▸ Description of the task: Can you copy the material from its first line up to and including the line with "coord(315,372)", putting "menu" in place of "dropdown" and leaving everything else unchanged?

▸ Supplied data:

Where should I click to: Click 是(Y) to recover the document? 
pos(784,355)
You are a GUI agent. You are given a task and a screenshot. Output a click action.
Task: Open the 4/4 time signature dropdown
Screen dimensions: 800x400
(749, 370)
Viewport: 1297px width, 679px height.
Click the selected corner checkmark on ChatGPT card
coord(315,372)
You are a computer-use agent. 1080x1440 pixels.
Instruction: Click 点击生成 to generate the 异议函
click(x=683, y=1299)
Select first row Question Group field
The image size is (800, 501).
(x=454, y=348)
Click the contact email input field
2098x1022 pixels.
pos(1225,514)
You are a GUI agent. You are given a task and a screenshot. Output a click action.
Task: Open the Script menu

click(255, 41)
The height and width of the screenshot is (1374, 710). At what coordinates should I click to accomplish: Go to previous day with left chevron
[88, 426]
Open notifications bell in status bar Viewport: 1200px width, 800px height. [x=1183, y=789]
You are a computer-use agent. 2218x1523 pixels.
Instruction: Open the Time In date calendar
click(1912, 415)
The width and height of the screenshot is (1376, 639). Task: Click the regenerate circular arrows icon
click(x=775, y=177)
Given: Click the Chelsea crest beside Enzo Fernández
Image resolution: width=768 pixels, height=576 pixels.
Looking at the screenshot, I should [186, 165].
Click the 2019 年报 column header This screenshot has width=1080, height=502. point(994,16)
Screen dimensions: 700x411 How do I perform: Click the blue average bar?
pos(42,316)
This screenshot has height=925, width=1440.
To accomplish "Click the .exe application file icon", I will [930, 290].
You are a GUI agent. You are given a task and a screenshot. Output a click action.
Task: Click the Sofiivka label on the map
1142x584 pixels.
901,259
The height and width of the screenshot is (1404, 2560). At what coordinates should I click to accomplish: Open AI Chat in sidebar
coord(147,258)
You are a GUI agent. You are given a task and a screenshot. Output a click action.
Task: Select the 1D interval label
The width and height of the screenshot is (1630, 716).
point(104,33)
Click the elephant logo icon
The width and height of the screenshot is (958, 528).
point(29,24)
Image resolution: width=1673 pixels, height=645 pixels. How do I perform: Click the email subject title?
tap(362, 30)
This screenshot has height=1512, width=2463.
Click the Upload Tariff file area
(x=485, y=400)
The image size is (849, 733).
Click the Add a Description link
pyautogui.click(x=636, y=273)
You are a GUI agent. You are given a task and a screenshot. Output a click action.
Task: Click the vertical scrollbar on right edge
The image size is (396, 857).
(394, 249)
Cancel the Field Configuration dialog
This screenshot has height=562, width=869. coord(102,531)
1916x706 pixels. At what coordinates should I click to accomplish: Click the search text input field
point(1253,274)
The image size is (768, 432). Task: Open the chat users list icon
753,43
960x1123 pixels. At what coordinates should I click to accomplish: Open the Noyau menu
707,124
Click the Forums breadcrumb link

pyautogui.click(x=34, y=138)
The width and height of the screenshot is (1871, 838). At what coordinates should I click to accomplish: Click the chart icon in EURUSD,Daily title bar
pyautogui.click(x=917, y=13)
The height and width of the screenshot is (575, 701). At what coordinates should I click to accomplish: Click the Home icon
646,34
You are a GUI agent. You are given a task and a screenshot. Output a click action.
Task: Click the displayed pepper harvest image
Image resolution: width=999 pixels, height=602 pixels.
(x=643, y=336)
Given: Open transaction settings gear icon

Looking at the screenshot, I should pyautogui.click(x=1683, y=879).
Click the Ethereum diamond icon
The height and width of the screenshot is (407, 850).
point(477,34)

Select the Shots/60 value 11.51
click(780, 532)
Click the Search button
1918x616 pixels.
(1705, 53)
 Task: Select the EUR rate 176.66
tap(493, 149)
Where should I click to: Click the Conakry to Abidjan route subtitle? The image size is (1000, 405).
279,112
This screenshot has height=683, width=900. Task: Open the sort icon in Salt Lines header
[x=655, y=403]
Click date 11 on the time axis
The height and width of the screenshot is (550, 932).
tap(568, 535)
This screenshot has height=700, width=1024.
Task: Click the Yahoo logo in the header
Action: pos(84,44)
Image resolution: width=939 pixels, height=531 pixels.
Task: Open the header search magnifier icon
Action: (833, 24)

▸ Response below:
Where should I click to: Click 是(Y) to recover the document? 
pos(784,355)
You are a GUI agent. You are given a task and a screenshot. Output a click action.
Task: Open the 4/4 time signature menu
Screen dimensions: 800x400
(749, 370)
Viewport: 1297px width, 679px height.
Click the selected corner checkmark on ChatGPT card
coord(315,372)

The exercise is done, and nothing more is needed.